Two weekends ago,I should have been starting a seven-day tour along the wine route from Salta to Mendoza with an Australian couple. Instead, as we enter our sixth month of lockdown, my travel business is paralysed.
I am a 55-year-old Brit who has been running a tour company in northwest Argentina since my salteña wife and I quit the pressures and pollution of London for a new life over here in 2008.
We began by opening up our six-bedroom home as a B&B and running small private tours with visitors principally from English-speaking parts of the world, inspired by the incredible visual riches of an area which seemed to have been discovered only by the intrepid (and the French, who seem to get everywhere).
My Australian guests were about to embark on their third tour of Argentina, having first visited the northwest in August 2011, when we took them on a tour of Salta and Jujuy. They returned to visit Bariloche and Mendoza in November 2015, and this time were planning to spend 17 days in the country.

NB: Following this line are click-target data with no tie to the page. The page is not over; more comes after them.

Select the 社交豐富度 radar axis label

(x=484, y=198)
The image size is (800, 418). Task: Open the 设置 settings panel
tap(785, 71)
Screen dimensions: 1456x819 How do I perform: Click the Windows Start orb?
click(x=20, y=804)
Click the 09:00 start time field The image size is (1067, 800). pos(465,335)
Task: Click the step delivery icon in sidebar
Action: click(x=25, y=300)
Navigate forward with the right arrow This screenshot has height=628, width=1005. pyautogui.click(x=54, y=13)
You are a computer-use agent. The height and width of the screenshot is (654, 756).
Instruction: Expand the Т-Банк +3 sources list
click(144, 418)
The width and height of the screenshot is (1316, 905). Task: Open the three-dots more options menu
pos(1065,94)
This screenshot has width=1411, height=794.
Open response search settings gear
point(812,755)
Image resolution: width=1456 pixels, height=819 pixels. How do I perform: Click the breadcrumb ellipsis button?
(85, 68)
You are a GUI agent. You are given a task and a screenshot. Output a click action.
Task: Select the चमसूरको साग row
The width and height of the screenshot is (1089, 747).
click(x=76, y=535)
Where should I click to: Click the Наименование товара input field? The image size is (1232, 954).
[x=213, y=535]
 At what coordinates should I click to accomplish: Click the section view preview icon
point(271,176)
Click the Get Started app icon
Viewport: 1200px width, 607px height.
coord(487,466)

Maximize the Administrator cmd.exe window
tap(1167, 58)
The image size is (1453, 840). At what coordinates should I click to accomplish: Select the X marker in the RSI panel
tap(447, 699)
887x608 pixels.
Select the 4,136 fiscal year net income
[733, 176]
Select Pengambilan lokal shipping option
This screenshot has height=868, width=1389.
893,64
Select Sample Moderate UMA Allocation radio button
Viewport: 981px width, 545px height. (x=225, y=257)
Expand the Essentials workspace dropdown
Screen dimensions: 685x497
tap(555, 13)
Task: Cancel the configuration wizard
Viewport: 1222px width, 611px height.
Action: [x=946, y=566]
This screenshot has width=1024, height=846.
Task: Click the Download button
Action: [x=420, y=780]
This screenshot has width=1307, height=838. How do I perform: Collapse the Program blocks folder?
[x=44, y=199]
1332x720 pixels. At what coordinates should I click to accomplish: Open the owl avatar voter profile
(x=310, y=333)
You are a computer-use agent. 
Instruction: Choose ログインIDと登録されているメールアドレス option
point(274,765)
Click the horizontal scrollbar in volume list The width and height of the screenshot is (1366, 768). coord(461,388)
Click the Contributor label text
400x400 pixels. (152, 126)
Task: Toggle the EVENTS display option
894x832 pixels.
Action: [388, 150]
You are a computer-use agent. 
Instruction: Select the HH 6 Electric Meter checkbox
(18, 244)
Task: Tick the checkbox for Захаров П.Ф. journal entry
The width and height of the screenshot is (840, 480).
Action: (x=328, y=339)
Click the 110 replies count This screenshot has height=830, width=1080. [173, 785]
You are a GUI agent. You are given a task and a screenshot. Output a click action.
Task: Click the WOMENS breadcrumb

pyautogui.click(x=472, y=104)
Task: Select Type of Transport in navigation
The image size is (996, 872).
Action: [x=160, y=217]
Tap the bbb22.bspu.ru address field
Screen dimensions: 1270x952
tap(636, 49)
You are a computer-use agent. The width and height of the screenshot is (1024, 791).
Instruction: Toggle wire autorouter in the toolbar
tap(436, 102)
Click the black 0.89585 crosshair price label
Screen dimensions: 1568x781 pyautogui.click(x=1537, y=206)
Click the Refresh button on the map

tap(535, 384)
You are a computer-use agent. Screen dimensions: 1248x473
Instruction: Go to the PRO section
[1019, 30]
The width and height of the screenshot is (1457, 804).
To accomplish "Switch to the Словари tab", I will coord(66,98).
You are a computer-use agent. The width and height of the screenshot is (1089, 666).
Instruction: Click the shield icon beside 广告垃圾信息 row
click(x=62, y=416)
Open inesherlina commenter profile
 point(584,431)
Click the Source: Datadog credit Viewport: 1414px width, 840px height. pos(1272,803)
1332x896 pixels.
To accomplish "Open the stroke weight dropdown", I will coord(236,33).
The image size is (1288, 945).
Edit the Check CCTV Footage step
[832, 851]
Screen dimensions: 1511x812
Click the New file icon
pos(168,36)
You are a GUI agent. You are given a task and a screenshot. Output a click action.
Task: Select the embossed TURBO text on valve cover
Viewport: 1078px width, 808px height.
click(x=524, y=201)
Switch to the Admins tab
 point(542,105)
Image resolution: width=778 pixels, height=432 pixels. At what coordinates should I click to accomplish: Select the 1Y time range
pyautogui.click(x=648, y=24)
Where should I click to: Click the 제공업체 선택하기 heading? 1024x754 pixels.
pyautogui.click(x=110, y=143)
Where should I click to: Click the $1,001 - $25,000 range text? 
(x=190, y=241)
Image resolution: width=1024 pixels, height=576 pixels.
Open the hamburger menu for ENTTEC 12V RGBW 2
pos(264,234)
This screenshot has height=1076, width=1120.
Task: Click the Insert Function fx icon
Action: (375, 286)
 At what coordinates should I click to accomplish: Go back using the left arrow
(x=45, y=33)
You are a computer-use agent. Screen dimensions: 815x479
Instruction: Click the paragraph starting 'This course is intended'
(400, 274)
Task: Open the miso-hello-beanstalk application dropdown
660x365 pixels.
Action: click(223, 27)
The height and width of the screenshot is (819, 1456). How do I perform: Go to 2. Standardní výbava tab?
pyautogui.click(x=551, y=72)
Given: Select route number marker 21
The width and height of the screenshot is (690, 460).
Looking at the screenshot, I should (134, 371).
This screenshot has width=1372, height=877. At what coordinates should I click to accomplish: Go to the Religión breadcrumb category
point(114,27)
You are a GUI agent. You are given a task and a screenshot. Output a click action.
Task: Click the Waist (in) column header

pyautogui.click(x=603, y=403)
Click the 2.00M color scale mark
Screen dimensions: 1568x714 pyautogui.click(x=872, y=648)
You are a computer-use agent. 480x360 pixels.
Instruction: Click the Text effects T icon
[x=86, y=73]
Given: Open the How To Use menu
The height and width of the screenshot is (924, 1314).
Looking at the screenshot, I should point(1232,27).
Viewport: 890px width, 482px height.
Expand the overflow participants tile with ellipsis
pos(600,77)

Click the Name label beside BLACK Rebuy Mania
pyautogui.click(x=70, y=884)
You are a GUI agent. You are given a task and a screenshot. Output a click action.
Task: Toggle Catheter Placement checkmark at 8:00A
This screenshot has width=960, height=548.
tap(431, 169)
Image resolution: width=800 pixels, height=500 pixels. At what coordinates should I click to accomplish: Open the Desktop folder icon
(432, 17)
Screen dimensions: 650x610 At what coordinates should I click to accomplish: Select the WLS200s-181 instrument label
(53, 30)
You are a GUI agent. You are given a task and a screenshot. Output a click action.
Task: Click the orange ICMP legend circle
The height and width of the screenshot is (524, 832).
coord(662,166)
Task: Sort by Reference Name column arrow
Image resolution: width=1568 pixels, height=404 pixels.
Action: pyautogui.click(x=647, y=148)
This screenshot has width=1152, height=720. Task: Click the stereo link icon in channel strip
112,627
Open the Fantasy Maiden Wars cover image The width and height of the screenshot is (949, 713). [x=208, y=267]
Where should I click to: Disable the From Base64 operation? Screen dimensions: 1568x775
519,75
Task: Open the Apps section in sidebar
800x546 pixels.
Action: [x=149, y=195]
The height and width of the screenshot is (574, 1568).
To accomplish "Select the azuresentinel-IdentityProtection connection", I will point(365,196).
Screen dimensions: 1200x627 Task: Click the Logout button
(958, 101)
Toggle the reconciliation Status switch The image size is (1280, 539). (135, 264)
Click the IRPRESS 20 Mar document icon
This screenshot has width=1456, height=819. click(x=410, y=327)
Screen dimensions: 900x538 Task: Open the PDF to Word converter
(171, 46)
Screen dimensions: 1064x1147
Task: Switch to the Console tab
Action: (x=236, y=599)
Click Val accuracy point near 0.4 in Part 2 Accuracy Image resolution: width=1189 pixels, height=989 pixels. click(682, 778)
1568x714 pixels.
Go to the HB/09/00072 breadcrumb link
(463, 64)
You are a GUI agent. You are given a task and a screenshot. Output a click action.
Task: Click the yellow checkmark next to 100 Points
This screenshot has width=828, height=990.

Apart from the impact on my business, Poncho Tours, there is a knock-on effect all along the 1,800-kilometre route between Salta and Mendoza: the six hotels my guests were staying in, lunch and dinner in out-of-the-way restaurants en route, museums and archaeological sites they would have visited, wine and craftwork they would bought. Like the Covid-19 infection graph, it’s an alarming upward loop – the wider ramifications are immense.
In Salta Province we are one of 164 travel agencies; there are 530 hotels and more than 1,200 bars and restaurants, many of whom rely on free-spending holidaymakers to improve their profit margins.
A province like Río Negro, famous for the resort of Bariloche, may derive a higher proportion of income directly from tourism, but Salta has twice the number of people.
Fifty thousand people work in the industry, nearly a fifth of the working population across the province. Two million visitors came to Salta during 2019, 53 percent of whom had visited before, spending 7,700 million pesos, roughly 10 percent of Salta’s GDP.
“The fact so many people return speaks well of us: of the people, the food, the music, the landscape,” says Carlos Eckhardt, president of the local tourism chamber.
He characterises the current crisis as “a third world war, fighting an enemy we can’t identify, and with no idea of how long the war will go on: a war which won’t end until we have a vaccine.”
The situation is desperate. “We are living through a situation we have never experienced before. I don’t think we will return to 2019’s numbers for at least another two years,” says Eckhardt.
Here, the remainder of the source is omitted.